— Start of Items —

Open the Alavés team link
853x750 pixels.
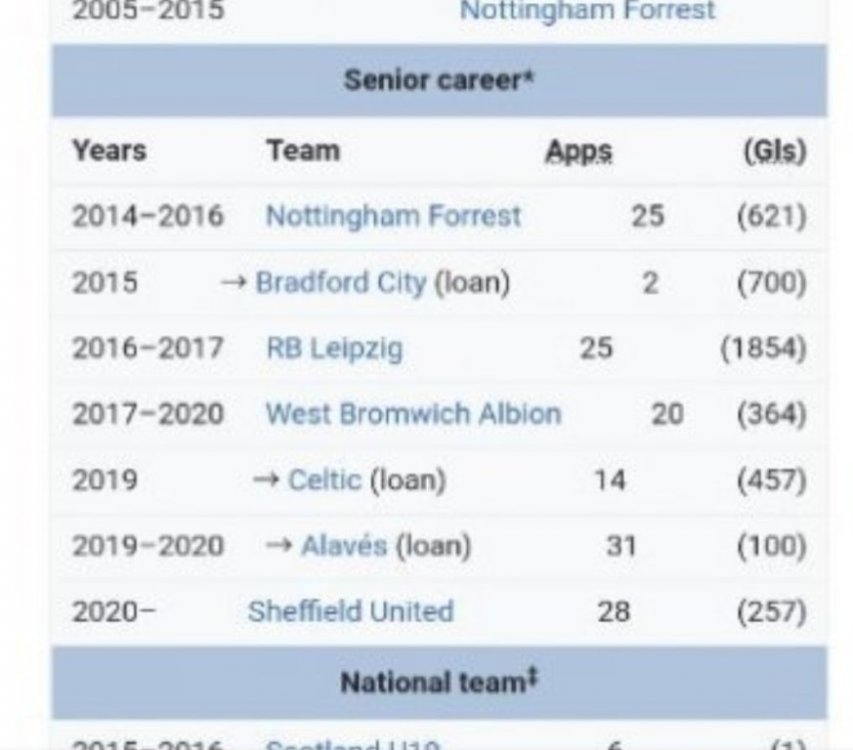coord(343,546)
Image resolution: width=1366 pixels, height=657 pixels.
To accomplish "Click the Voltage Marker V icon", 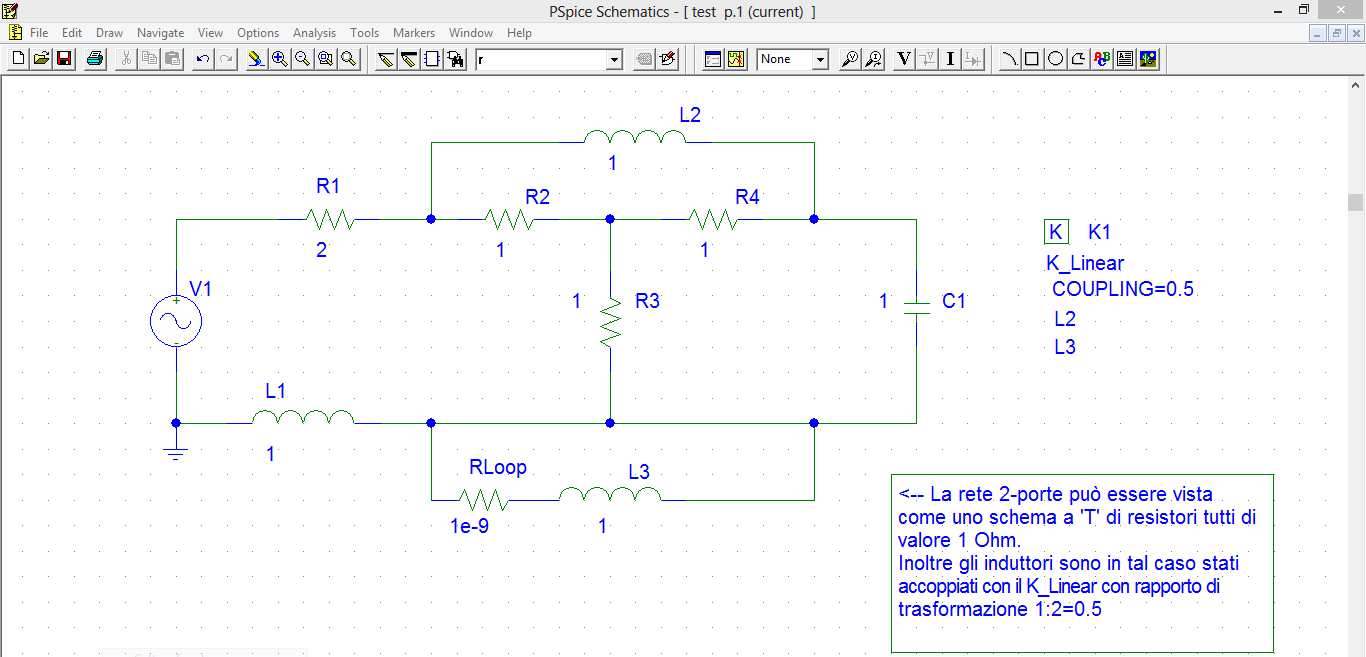I will 904,59.
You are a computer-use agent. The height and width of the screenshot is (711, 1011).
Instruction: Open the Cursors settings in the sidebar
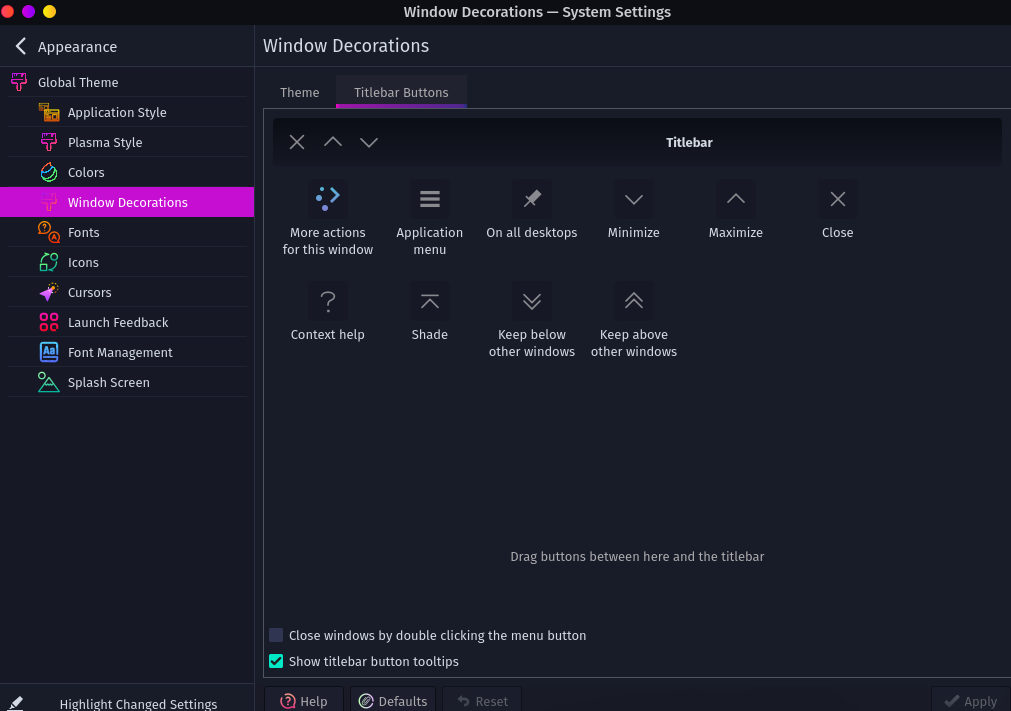(x=89, y=292)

— End of Items —

The exercise:
Count the lines in the rows above that contain the string "Open", treating uppercase and lowercase as different. Reply with the number only.

Problem solution:
2